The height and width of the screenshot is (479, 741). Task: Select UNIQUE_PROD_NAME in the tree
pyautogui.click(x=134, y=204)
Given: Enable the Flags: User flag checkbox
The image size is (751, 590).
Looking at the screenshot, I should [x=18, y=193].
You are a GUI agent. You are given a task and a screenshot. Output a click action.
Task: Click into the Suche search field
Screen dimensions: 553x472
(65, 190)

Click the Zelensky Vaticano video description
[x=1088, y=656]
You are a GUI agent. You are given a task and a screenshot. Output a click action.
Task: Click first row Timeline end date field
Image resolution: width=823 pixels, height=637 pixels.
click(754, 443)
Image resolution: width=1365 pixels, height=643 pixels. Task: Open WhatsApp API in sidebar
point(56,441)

────────────────────────────────────────

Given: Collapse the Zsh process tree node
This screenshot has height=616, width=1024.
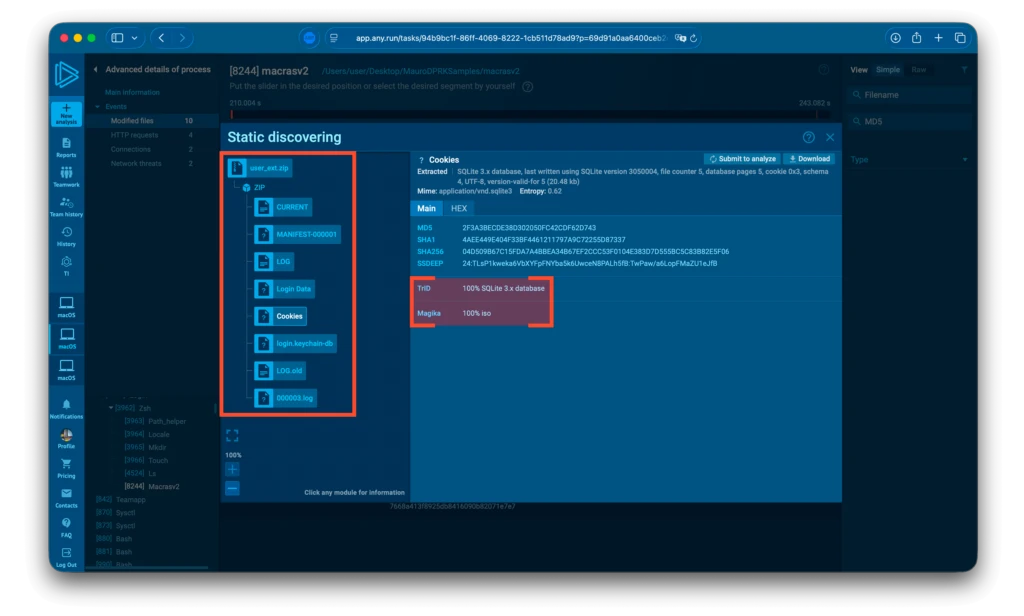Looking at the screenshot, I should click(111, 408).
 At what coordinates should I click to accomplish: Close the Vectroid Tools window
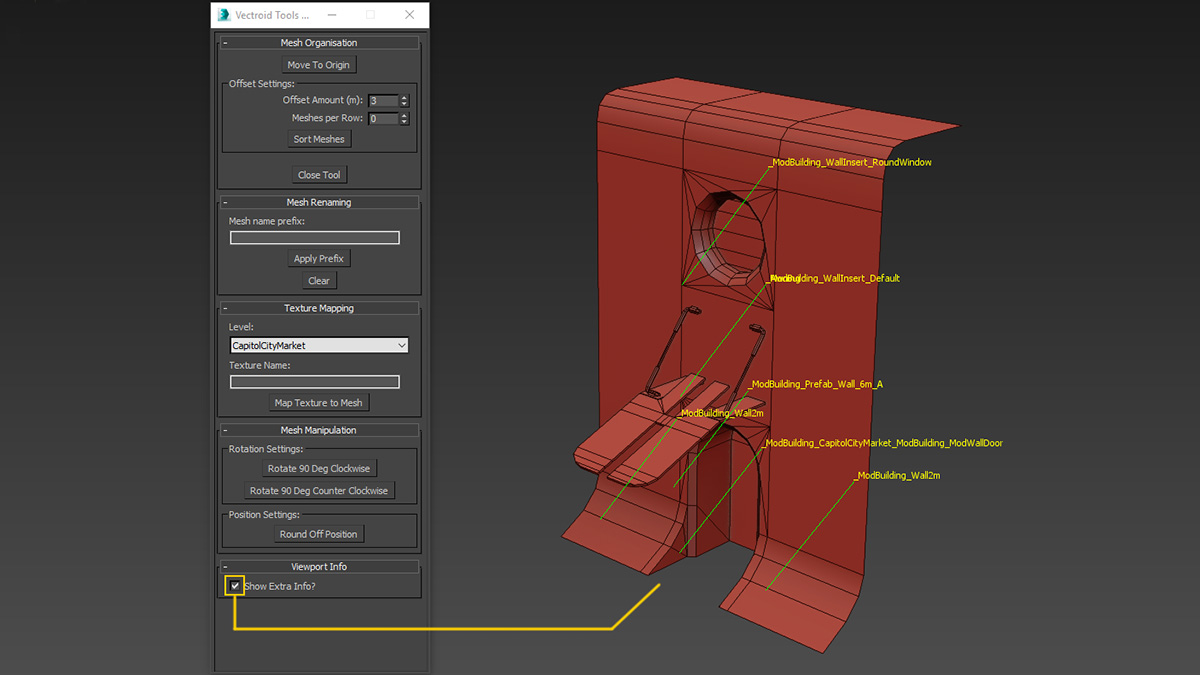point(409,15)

────────────────────────────────────────

Task goal –
Find how many lines in the listing above contain the word "field", then state that number by itself.

Exercise output –
2